- TASK DIRECTIONS
Write out every line of the data below exactly as given.

- Collected data

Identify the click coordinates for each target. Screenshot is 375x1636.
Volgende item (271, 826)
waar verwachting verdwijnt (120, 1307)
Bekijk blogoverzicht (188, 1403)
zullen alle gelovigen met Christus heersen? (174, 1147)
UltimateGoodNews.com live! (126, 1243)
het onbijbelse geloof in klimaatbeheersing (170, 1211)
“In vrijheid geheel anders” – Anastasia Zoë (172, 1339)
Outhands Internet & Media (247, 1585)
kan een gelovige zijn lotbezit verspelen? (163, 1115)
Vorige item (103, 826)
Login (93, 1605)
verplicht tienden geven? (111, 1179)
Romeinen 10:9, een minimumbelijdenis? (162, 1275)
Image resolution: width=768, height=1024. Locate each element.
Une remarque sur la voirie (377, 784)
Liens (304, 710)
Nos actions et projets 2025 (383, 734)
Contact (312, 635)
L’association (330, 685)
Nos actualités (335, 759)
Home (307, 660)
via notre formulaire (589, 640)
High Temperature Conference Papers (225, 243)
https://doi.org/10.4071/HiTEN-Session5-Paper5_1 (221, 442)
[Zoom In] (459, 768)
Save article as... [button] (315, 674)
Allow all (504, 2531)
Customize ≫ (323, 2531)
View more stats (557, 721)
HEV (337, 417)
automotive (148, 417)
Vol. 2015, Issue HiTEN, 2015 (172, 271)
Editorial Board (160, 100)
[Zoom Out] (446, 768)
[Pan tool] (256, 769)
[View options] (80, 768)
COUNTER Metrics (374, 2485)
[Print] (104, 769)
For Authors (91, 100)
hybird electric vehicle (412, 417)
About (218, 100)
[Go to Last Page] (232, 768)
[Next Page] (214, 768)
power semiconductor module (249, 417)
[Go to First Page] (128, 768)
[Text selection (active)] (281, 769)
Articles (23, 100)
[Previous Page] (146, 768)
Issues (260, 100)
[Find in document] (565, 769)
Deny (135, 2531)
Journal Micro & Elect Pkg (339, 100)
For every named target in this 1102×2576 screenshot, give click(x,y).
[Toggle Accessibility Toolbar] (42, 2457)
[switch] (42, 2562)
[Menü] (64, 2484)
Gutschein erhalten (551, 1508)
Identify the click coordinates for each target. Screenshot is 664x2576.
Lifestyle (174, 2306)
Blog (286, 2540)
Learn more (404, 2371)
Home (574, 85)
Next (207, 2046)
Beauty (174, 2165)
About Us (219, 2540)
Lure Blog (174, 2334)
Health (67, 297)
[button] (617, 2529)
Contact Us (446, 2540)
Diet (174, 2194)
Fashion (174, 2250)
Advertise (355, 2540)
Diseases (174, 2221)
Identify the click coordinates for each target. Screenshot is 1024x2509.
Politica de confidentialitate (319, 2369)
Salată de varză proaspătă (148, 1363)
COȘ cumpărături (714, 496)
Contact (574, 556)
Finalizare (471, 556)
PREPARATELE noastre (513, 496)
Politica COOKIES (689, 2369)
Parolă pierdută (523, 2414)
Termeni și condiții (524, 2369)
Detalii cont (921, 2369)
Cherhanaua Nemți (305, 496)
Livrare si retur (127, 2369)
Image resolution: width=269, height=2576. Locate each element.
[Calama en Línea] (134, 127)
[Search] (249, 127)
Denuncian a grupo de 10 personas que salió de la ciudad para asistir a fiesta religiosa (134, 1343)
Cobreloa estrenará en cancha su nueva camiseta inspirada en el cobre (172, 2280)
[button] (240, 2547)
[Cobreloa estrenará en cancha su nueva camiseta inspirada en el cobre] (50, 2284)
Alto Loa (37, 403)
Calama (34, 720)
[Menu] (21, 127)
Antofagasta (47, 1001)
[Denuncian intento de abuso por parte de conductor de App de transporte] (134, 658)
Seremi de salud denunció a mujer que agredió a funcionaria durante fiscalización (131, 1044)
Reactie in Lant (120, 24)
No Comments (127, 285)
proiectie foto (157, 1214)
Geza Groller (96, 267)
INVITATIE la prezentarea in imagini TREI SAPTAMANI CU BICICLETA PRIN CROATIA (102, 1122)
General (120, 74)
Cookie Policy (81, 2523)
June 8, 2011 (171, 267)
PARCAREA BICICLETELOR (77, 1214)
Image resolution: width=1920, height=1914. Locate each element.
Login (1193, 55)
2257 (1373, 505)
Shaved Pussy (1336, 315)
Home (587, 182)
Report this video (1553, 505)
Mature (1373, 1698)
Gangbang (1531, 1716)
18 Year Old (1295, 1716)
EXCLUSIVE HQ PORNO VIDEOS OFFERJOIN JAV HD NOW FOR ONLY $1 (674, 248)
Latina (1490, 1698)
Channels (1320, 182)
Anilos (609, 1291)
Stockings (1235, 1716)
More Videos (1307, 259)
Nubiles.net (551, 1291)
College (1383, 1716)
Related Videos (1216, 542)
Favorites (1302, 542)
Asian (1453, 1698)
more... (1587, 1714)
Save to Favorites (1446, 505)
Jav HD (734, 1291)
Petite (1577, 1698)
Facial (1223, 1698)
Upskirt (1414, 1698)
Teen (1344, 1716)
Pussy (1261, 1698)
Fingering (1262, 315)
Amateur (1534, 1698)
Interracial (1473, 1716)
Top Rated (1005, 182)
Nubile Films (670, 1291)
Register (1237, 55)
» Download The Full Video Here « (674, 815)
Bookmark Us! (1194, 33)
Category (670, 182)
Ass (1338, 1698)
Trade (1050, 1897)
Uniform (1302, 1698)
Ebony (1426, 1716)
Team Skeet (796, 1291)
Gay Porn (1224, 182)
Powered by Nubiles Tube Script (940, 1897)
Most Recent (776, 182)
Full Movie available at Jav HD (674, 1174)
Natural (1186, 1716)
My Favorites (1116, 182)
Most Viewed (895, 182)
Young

- EXERCISE RESPONSE
Identify the click coordinates for each target. Screenshot is 375x1636.
Volgende item (271, 826)
waar verwachting verdwijnt (120, 1307)
Bekijk blogoverzicht (188, 1403)
zullen alle gelovigen met Christus heersen? (174, 1147)
UltimateGoodNews.com live! (126, 1243)
het onbijbelse geloof in klimaatbeheersing (170, 1211)
“In vrijheid geheel anders” – Anastasia Zoë (172, 1339)
Outhands Internet & Media (247, 1585)
kan een gelovige zijn lotbezit verspelen? (163, 1115)
Vorige item (103, 826)
Login (93, 1605)
verplicht tienden geven? (111, 1179)
Romeinen 10:9, een minimumbelijdenis? (162, 1275)
Image resolution: width=768, height=1024. Locate each element.
Une remarque sur la voirie (377, 784)
Liens (304, 710)
Nos actions et projets 2025 (383, 734)
Contact (312, 635)
L’association (330, 685)
Nos actualités (335, 759)
Home (307, 660)
via notre formulaire (589, 640)
High Temperature Conference Papers (225, 243)
https://doi.org/10.4071/HiTEN-Session5-Paper5_1 (221, 442)
[Zoom In] (459, 768)
Save article as... [button] (315, 674)
Allow all (504, 2531)
Customize ≫ (323, 2531)
View more stats (557, 721)
HEV (337, 417)
automotive (148, 417)
Vol. 2015, Issue HiTEN, 2015 (172, 271)
Editorial Board (160, 100)
[Zoom Out] (446, 768)
[Pan tool] (256, 769)
[View options] (80, 768)
COUNTER Metrics (374, 2485)
[Print] (104, 769)
For Authors (91, 100)
hybird electric vehicle (412, 417)
About (218, 100)
[Go to Last Page] (232, 768)
[Next Page] (214, 768)
power semiconductor module (249, 417)
[Go to First Page] (128, 768)
[Text selection (active)] (281, 769)
Articles (23, 100)
[Previous Page] (146, 768)
Issues (260, 100)
[Find in document] (565, 769)
Deny (135, 2531)
Journal Micro & Elect Pkg (339, 100)
For every named target in this 1102×2576 screenshot, give click(x,y).
[Toggle Accessibility Toolbar] (42, 2457)
[switch] (42, 2562)
[Menü] (64, 2484)
Gutschein erhalten (551, 1508)
Identify the click coordinates for each target. Screenshot is 664x2576.
Lifestyle (174, 2306)
Blog (286, 2540)
Learn more (404, 2371)
Home (574, 85)
Next (207, 2046)
Beauty (174, 2165)
About Us (219, 2540)
Lure Blog (174, 2334)
Health (67, 297)
[button] (617, 2529)
Contact Us (446, 2540)
Diet (174, 2194)
Fashion (174, 2250)
Advertise (355, 2540)
Diseases (174, 2221)
Identify the click coordinates for each target. Screenshot is 1024x2509.
Politica de confidentialitate (319, 2369)
Salată de varză proaspătă (148, 1363)
COȘ cumpărături (714, 496)
Contact (574, 556)
Finalizare (471, 556)
PREPARATELE noastre (513, 496)
Politica COOKIES (689, 2369)
Parolă pierdută (523, 2414)
Termeni și condiții (524, 2369)
Detalii cont (921, 2369)
Cherhanaua Nemți (305, 496)
Livrare si retur (127, 2369)
Image resolution: width=269, height=2576. Locate each element.
[Calama en Línea] (134, 127)
[Search] (249, 127)
Denuncian a grupo de 10 personas que salió de la ciudad para asistir a fiesta religiosa (134, 1343)
Cobreloa estrenará en cancha su nueva camiseta inspirada en el cobre (172, 2280)
[button] (240, 2547)
[Cobreloa estrenará en cancha su nueva camiseta inspirada en el cobre] (50, 2284)
Alto Loa (37, 403)
Calama (34, 720)
[Menu] (21, 127)
Antofagasta (47, 1001)
[Denuncian intento de abuso por parte de conductor de App de transporte] (134, 658)
Seremi de salud denunció a mujer que agredió a funcionaria durante fiscalización (131, 1044)
Reactie in Lant (120, 24)
No Comments (127, 285)
proiectie foto (157, 1214)
Geza Groller (96, 267)
INVITATIE la prezentarea in imagini TREI SAPTAMANI CU BICICLETA PRIN CROATIA (102, 1122)
General (120, 74)
Cookie Policy (81, 2523)
June 8, 2011 (171, 267)
PARCAREA BICICLETELOR (77, 1214)
Image resolution: width=1920, height=1914. Locate each element.
Login (1193, 55)
2257 (1373, 505)
Shaved Pussy (1336, 315)
Home (587, 182)
Report this video (1553, 505)
Mature (1373, 1698)
Gangbang (1531, 1716)
18 Year Old (1295, 1716)
EXCLUSIVE HQ PORNO VIDEOS OFFERJOIN JAV HD NOW FOR ONLY $1 (674, 248)
Latina (1490, 1698)
Channels (1320, 182)
Anilos (609, 1291)
Stockings (1235, 1716)
More Videos (1307, 259)
Nubiles.net (551, 1291)
College (1383, 1716)
Related Videos (1216, 542)
Favorites (1302, 542)
Asian (1453, 1698)
more... (1587, 1714)
Save to Favorites (1446, 505)
Jav HD (734, 1291)
Petite (1577, 1698)
Facial (1223, 1698)
Upskirt (1414, 1698)
Teen (1344, 1716)
Pussy (1261, 1698)
Fingering (1262, 315)
Amateur (1534, 1698)
Interracial (1473, 1716)
Top Rated (1005, 182)
Nubile Films (670, 1291)
Register (1237, 55)
» Download The Full Video Here « (674, 815)
Bookmark Us! (1194, 33)
Category (670, 182)
Ass (1338, 1698)
Trade (1050, 1897)
Uniform (1302, 1698)
Ebony (1426, 1716)
Team Skeet (796, 1291)
Gay Porn (1224, 182)
Powered by Nubiles Tube Script (940, 1897)
Most Recent (776, 182)
Full Movie available at Jav HD (674, 1174)
Natural (1186, 1716)
My Favorites (1116, 182)
Most Viewed (895, 182)
Young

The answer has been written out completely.